PROBLEM REQUIREMENTS: Print the listing in full, keeping every line exactly as it is.

EXERCISE MATERIALS:
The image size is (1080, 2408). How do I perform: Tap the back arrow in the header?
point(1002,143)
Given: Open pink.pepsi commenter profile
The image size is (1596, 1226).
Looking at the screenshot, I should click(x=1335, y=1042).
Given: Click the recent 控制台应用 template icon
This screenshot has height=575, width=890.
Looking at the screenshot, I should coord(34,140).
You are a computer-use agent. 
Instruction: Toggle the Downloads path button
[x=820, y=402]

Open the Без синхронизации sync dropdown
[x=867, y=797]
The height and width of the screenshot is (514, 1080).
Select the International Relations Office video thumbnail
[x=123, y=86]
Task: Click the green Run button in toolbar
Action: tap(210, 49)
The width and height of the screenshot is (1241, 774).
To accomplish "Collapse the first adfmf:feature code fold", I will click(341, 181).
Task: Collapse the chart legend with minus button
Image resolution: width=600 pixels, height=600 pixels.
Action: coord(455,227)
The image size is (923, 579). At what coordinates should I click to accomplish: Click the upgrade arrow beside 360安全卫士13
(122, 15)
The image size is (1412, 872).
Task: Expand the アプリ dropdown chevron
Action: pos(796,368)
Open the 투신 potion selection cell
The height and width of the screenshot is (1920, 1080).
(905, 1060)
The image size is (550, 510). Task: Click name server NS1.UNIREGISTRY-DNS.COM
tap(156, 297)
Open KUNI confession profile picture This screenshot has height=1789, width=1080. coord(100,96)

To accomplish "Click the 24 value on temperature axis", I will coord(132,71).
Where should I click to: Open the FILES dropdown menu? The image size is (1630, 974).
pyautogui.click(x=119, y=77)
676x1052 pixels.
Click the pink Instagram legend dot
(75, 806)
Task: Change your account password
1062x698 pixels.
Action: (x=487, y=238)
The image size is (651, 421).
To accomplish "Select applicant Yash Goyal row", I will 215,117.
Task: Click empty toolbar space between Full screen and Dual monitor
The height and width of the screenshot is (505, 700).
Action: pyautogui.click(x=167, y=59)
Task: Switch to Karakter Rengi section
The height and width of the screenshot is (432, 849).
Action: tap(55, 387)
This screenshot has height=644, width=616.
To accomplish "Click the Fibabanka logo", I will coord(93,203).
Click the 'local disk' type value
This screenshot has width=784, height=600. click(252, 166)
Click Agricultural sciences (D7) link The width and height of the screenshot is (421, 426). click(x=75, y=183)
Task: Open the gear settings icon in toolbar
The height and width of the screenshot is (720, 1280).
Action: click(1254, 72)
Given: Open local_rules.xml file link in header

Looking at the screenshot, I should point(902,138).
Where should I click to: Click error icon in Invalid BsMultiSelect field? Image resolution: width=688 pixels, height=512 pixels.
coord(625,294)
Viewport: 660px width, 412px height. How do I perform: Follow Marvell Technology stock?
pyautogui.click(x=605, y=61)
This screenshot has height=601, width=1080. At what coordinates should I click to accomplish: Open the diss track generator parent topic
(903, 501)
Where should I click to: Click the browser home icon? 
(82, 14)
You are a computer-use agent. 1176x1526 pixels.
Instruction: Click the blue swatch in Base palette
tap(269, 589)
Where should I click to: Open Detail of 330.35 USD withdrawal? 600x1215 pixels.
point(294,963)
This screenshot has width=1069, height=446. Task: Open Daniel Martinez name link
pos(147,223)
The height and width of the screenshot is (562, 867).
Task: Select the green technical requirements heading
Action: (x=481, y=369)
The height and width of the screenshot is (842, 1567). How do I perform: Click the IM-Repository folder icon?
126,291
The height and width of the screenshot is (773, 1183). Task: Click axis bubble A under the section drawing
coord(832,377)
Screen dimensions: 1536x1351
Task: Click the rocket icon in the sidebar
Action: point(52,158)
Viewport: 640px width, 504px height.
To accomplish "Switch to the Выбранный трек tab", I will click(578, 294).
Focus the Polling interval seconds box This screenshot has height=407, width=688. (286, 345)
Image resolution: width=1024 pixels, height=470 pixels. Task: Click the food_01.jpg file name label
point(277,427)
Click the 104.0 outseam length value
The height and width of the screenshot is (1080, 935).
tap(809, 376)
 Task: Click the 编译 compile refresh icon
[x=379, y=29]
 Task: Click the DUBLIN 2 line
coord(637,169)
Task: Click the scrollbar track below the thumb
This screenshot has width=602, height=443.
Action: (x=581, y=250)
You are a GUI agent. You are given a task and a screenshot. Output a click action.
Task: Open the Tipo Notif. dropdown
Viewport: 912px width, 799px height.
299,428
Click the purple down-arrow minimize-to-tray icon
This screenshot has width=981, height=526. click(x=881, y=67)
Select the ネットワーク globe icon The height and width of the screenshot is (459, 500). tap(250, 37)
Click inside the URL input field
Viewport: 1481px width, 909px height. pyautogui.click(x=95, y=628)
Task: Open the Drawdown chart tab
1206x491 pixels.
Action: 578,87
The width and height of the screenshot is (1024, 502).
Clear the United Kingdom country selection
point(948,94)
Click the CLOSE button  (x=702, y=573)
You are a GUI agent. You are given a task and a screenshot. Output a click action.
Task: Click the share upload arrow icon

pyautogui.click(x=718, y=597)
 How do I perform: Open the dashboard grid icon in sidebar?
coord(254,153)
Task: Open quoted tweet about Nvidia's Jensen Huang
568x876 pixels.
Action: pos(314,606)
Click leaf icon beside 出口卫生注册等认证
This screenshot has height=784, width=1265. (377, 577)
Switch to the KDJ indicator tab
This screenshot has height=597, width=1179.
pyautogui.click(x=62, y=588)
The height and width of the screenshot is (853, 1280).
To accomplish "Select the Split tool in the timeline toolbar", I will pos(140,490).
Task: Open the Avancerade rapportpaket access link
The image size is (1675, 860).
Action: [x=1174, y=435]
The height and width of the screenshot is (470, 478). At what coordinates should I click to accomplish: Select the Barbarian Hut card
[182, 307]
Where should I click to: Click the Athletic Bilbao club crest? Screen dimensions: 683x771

RESULT OF THIS TASK:
The image size is (1080, 2408). How do I perform: Tap the back arrow in the header?
point(1002,143)
Given: Open pink.pepsi commenter profile
The image size is (1596, 1226).
Looking at the screenshot, I should click(x=1335, y=1042).
Given: Click the recent 控制台应用 template icon
This screenshot has height=575, width=890.
Looking at the screenshot, I should coord(34,140).
You are a computer-use agent. 
Instruction: Toggle the Downloads path button
[x=820, y=402]

Open the Без синхронизации sync dropdown
[x=867, y=797]
The height and width of the screenshot is (514, 1080).
Select the International Relations Office video thumbnail
[x=123, y=86]
Task: Click the green Run button in toolbar
Action: tap(210, 49)
The width and height of the screenshot is (1241, 774).
To accomplish "Collapse the first adfmf:feature code fold", I will click(341, 181).
Task: Collapse the chart legend with minus button
Image resolution: width=600 pixels, height=600 pixels.
Action: coord(455,227)
The image size is (923, 579). At what coordinates should I click to accomplish: Click the upgrade arrow beside 360安全卫士13
(122, 15)
The image size is (1412, 872).
Task: Expand the アプリ dropdown chevron
Action: pos(796,368)
Open the 투신 potion selection cell
The height and width of the screenshot is (1920, 1080).
(905, 1060)
The image size is (550, 510). Task: Click name server NS1.UNIREGISTRY-DNS.COM
tap(156, 297)
Open KUNI confession profile picture This screenshot has height=1789, width=1080. coord(100,96)

To accomplish "Click the 24 value on temperature axis", I will coord(132,71).
Where should I click to: Open the FILES dropdown menu? The image size is (1630, 974).
pyautogui.click(x=119, y=77)
676x1052 pixels.
Click the pink Instagram legend dot
(75, 806)
Task: Change your account password
1062x698 pixels.
Action: (x=487, y=238)
The image size is (651, 421).
To accomplish "Select applicant Yash Goyal row", I will 215,117.
Task: Click empty toolbar space between Full screen and Dual monitor
The height and width of the screenshot is (505, 700).
Action: pyautogui.click(x=167, y=59)
Task: Switch to Karakter Rengi section
The height and width of the screenshot is (432, 849).
Action: tap(55, 387)
This screenshot has height=644, width=616.
To accomplish "Click the Fibabanka logo", I will coord(93,203).
Click the 'local disk' type value
This screenshot has width=784, height=600. click(252, 166)
Click Agricultural sciences (D7) link The width and height of the screenshot is (421, 426). click(x=75, y=183)
Task: Open the gear settings icon in toolbar
The height and width of the screenshot is (720, 1280).
Action: click(1254, 72)
Given: Open local_rules.xml file link in header

Looking at the screenshot, I should point(902,138).
Where should I click to: Click error icon in Invalid BsMultiSelect field? Image resolution: width=688 pixels, height=512 pixels.
coord(625,294)
Viewport: 660px width, 412px height. How do I perform: Follow Marvell Technology stock?
pyautogui.click(x=605, y=61)
This screenshot has height=601, width=1080. At what coordinates should I click to accomplish: Open the diss track generator parent topic
(903, 501)
Where should I click to: Click the browser home icon? 
(82, 14)
You are a computer-use agent. 1176x1526 pixels.
Instruction: Click the blue swatch in Base palette
tap(269, 589)
Where should I click to: Open Detail of 330.35 USD withdrawal? 600x1215 pixels.
point(294,963)
This screenshot has width=1069, height=446. Task: Open Daniel Martinez name link
pos(147,223)
The height and width of the screenshot is (562, 867).
Task: Select the green technical requirements heading
Action: (x=481, y=369)
The height and width of the screenshot is (842, 1567). How do I perform: Click the IM-Repository folder icon?
126,291
The height and width of the screenshot is (773, 1183). Task: Click axis bubble A under the section drawing
coord(832,377)
Screen dimensions: 1536x1351
Task: Click the rocket icon in the sidebar
Action: point(52,158)
Viewport: 640px width, 504px height.
To accomplish "Switch to the Выбранный трек tab", I will click(578, 294).
Focus the Polling interval seconds box This screenshot has height=407, width=688. (286, 345)
Image resolution: width=1024 pixels, height=470 pixels. Task: Click the food_01.jpg file name label
point(277,427)
Click the 104.0 outseam length value
The height and width of the screenshot is (1080, 935).
tap(809, 376)
 Task: Click the 编译 compile refresh icon
[x=379, y=29]
 Task: Click the DUBLIN 2 line
coord(637,169)
Task: Click the scrollbar track below the thumb
This screenshot has width=602, height=443.
Action: (x=581, y=250)
You are a GUI agent. You are given a task and a screenshot. Output a click action.
Task: Open the Tipo Notif. dropdown
Viewport: 912px width, 799px height.
299,428
Click the purple down-arrow minimize-to-tray icon
This screenshot has width=981, height=526. click(x=881, y=67)
Select the ネットワーク globe icon The height and width of the screenshot is (459, 500). tap(250, 37)
Click inside the URL input field
Viewport: 1481px width, 909px height. pyautogui.click(x=95, y=628)
Task: Open the Drawdown chart tab
1206x491 pixels.
Action: 578,87
The width and height of the screenshot is (1024, 502).
Clear the United Kingdom country selection
point(948,94)
Click the CLOSE button  (x=702, y=573)
You are a GUI agent. You are given a task and a screenshot. Output a click action.
Task: Click the share upload arrow icon

pyautogui.click(x=718, y=597)
 How do I perform: Open the dashboard grid icon in sidebar?
coord(254,153)
Task: Open quoted tweet about Nvidia's Jensen Huang
568x876 pixels.
Action: pos(314,606)
Click leaf icon beside 出口卫生注册等认证
This screenshot has height=784, width=1265. (377, 577)
Switch to the KDJ indicator tab
This screenshot has height=597, width=1179.
pyautogui.click(x=62, y=588)
The height and width of the screenshot is (853, 1280).
To accomplish "Select the Split tool in the timeline toolbar", I will pos(140,490).
Task: Open the Avancerade rapportpaket access link
The image size is (1675, 860).
Action: [x=1174, y=435]
The height and width of the screenshot is (470, 478). At what coordinates should I click to accomplish: Select the Barbarian Hut card
[182, 307]
Where should I click to: Click the Athletic Bilbao club crest? Screen dimensions: 683x771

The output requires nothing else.